Tuesday, June 19, 2007

De faced

For the past roughly 12 years I’ve been involved in the publication of literature in translation—beginning with “Exchanges” back in the mid-90s (a journal of translation at the University of Iowa) up to my current work with Zephyr Press and the Zoland Poetry series. Over these years and long before I was even considered, there are certain practical aspects of the finished product – the book itself – that continue to gnaw on my liver’s liver. This delicacy, for whatever has its teeth in me, can be summed up with a few lines from the Heather McHugh/Nikolai Popov introduction to their book of Paul Celan translations – glottal stop.


“Because first and foremost we value the experience of the poetry, we decided not to print the German texts en face. Both of us were reluctant to encourage, in the process of fostering an international readership’s acquaintance with Paul Celan, too early a recourse to the kind of line-by-line comparison that fatally distracts attention from what matters first: the experience of a poem’s coursing, cumulative power. The serious scholar will have no trouble looking up the poetic originals; the serious reader will have no objection to focusing on a poem’s presence and integrity.” [p.xiii]


So, if I’m a serious scholar, and am going to track down the originals anyway, why not provide me with the material. The absence of Celan’s German seems a palsy traffic hump to provide someone eager to delve into both original and translation. Especially when you consider that this particular book of translations has been roundly and deservedly heralded as a stunning transformation of these particular Celan poems into English. This is by far one of my favorite books of translation/poetry, which is perhaps what makes the translators’ excuse about the monolingual aspect of this volume all the more painful.


They say they want to focus on the “coursing, cumulative power”—as if readers would be somehow or other physically or genetically incapable of reading just the English for the English.

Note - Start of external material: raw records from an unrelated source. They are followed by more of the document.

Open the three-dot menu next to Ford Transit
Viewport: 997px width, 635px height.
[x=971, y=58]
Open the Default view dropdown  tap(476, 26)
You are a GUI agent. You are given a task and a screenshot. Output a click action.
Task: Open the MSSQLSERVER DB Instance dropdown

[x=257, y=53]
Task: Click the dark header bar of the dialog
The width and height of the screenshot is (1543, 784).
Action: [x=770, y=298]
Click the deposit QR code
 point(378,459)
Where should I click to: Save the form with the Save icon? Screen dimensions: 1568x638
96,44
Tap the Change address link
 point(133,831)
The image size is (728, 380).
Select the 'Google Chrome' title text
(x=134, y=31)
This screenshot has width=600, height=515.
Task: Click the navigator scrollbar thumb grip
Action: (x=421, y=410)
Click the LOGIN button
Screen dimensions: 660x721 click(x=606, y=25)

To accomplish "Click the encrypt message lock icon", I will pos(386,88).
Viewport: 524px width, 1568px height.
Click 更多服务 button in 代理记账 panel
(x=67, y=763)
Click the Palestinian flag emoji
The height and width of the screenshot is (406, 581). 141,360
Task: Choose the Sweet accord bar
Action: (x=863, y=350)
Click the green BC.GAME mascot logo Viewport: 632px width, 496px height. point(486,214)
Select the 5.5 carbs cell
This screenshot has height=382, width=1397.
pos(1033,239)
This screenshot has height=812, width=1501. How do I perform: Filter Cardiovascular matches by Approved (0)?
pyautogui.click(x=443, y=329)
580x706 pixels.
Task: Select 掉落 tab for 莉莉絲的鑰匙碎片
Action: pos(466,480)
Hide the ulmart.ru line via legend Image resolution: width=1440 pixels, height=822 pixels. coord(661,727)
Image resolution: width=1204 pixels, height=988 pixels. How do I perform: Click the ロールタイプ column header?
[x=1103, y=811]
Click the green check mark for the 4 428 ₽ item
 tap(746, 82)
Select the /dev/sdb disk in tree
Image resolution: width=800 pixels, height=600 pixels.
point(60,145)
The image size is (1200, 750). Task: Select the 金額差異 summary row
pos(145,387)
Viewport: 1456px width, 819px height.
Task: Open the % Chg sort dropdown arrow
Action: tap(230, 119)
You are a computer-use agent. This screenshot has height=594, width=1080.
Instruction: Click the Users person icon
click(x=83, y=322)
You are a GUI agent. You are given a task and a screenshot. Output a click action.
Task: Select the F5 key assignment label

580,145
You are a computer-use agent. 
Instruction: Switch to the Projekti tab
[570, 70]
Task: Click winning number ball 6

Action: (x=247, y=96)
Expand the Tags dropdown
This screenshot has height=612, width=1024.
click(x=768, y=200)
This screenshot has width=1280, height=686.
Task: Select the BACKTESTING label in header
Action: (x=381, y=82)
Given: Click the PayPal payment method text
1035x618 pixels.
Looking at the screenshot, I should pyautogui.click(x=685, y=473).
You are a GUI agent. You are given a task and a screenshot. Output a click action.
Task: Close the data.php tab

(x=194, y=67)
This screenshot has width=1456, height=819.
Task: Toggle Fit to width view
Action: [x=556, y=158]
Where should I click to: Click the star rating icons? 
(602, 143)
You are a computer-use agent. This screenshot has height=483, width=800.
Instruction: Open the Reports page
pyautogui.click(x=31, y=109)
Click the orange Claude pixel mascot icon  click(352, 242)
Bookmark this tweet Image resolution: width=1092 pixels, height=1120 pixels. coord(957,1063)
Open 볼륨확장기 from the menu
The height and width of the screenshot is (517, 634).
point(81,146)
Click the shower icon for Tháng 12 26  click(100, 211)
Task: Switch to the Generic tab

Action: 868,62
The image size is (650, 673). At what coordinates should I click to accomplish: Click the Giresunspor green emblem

There is a verso and recto to each spread – German goes on one, English the other. Perhaps an eye patch could have been included at the back of the book. And if they really are so concerned about the book being relegated solely to a scholarly apparatus, then why are there over 32 pages of notes for just over 100 pages of poems? Some breath is not squaring.


There are several mentions of copyright issues that hung up the project – but if this were the only issue, it would have been simple enough to write in the introduction that Wesleyan University Press didn’t have the funds for the German (or else that the rights holder was unwilling to set the German free) – and based on the scope of other Wesleyan projects, an additional 100 pages of text for the German shouldn’t have been a financial problem, especially with the literary world’s continued interest in Celan’s work.


Which seems to return us to the age-old issue of some translators believing that including the original in a volume of translation will somehow taint the book, that it won’t be considered seriously as a book of poetry in English, and/or that it will appear too scholarly or inaccessible on store shelves, with two languages staring back. There are other translators who are painfully concerned about being accepted as poets (read, not just translators). The thinking goes that if the original is also included, then their words will be considered to be nothing more than translation for hire – a Kodak user’s manual from Danish, which is about as far from the truth as one can be when considering the poetry of Paul Celan.

Both serious scholars and readers would benefit from seeing the estranged and lyrical nature of Celan's German. Celan moved between too many languages to be concerned about today's readers moving both horizontally and vertically on the page, across gutters.